Kat’s Mental Health Column: Coping with the “Eco Grief”


Hurricaine Ida affected many Fordham students as it caused heavy rainfall and flash flooding.

Over the past two weeks, students moved into their dorms and breathed a sigh of relief as they prepared for their first ‘normal’ semester since the beginning of the pandemic. Many were excited to get back to traditional classes and activities. Students and professors alike got ready for a fully in-person semester and were set to start classes on Wednesday, Sept. 1. This was a relatively light day for Fordham as most upperclassmen do not have classes on Wednesdays, so for them Thursday would have been the true start. But sadly, the hype of a fully in-person semester was brutally disrupted by Hurricane Ida, which flooded campus and resulted in a two-day closure.

As the University scrambled to repair the damage caused by the storm, students and professors once again met on Zoom instead of in the classroom. Beyond the disappointment, many simply had no desire to be online for class again. Some professors tried to brighten their students’ moods by making jokes about never thinking they’d be on Zoom again, while others cancelled class entirely and hoped that they’d see their students in person the following week.

Of course, having the start of the school year disrupted like this may have brought up some of the unpleasant feelings of the pandemic. Many may have been reminded of the isolation and the fear they felt during the pandemic, not knowing what would come next and when things would return to normal again. Others may have simply felt discouraged, having amped themselves up for an in-person experience that was once again going to be taken away from them.

These feelings are not exclusive to Fordham students who were unsettled by a rocky start to what they hoped would be a return to normalcy. The prevalence of natural disasters has been increasing throughout the world, leading to an increase in anxiety in many individuals.

Some are describing the distress associated with experiencing climate change as “eco grief.” This can refer to the sadness one feels as animals go extinct, the horror one experiences watching the raging California fires on TV or the anxiety one faces as they think about the changing climate. According to the American Psychological Association, around 70% of Americans described themselves as anxious about the effect of climate change.

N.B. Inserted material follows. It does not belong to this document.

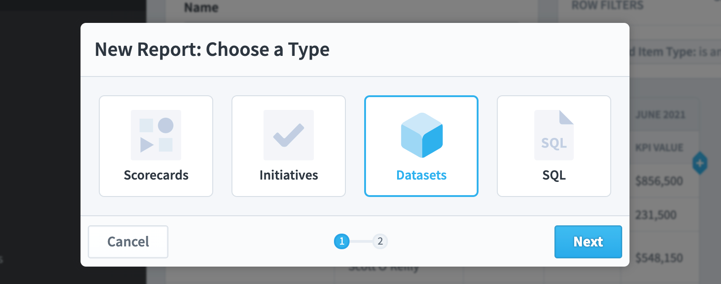Click the step progress connector line
Viewport: 721px width, 284px height.
click(x=361, y=241)
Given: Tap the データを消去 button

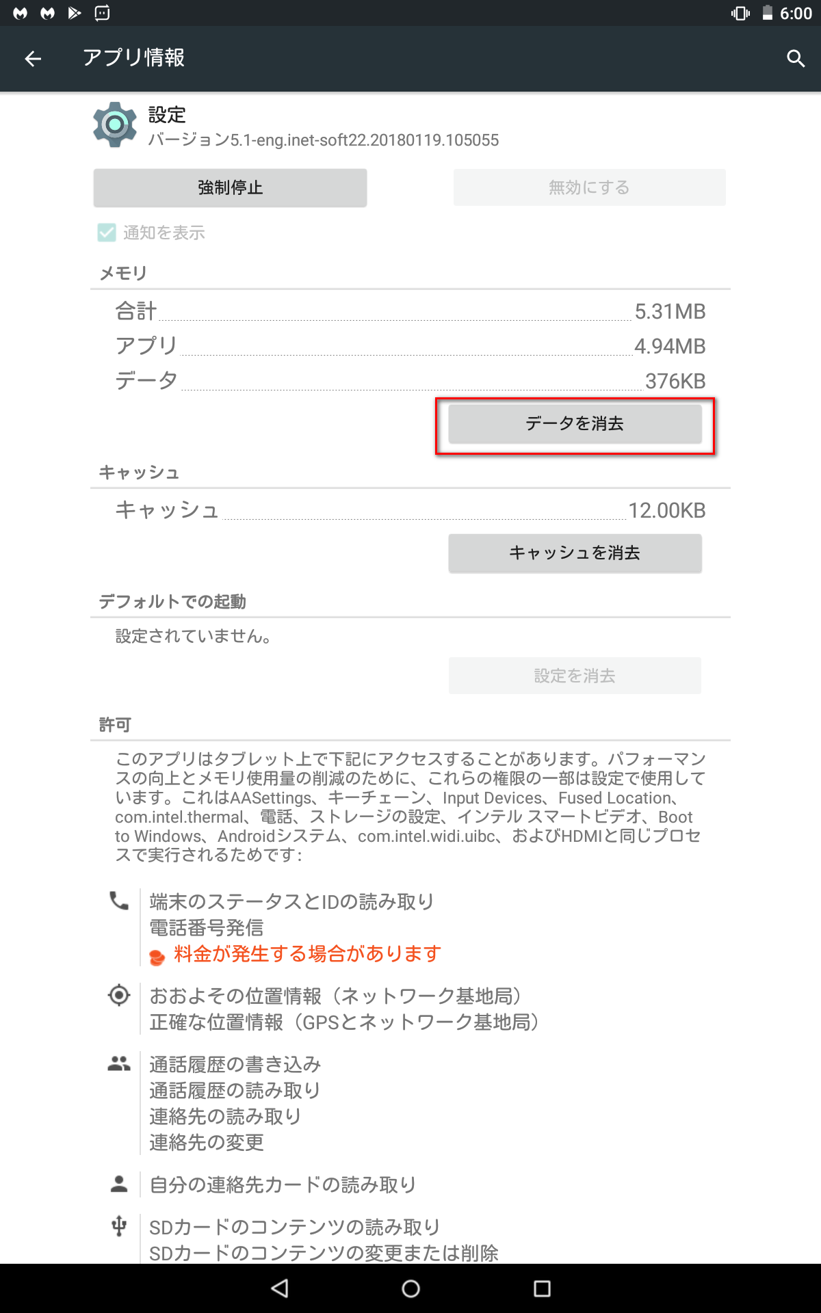Looking at the screenshot, I should pyautogui.click(x=575, y=424).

Considering this poll was from almost exactly a year ago, it’s likely that this percentage has increased given the constantly increasing disasters we have been witnessing.

It is also important to consider the combined toll of “eco grief” with the physical harms individuals are facing with the rise of climate change. Even at Fordham, in a location that typically does not get such severe weather, the basement of Walsh Library was completely flooded, as were several other campus buildings and even student apartments. In many cases, and increasingly so, climate disasters are not just something we watch on TV; they are something we personally experience and must cope with. The stress of receiving a severe weather alert is becoming more and more frightening as climate change starts to hit closer and closer to home.

At the end of the day, there unfortunately is not much that can alleviate the pain that comes with climate change, nor can a single individual stop climate change themselves. The best advice one can give is to do your best to cope and do what you can to keep yourself safe. The reality is that we will continue to face these situations and cannot combat climate change ourselves, so do what you can and cope how you can in the meantime.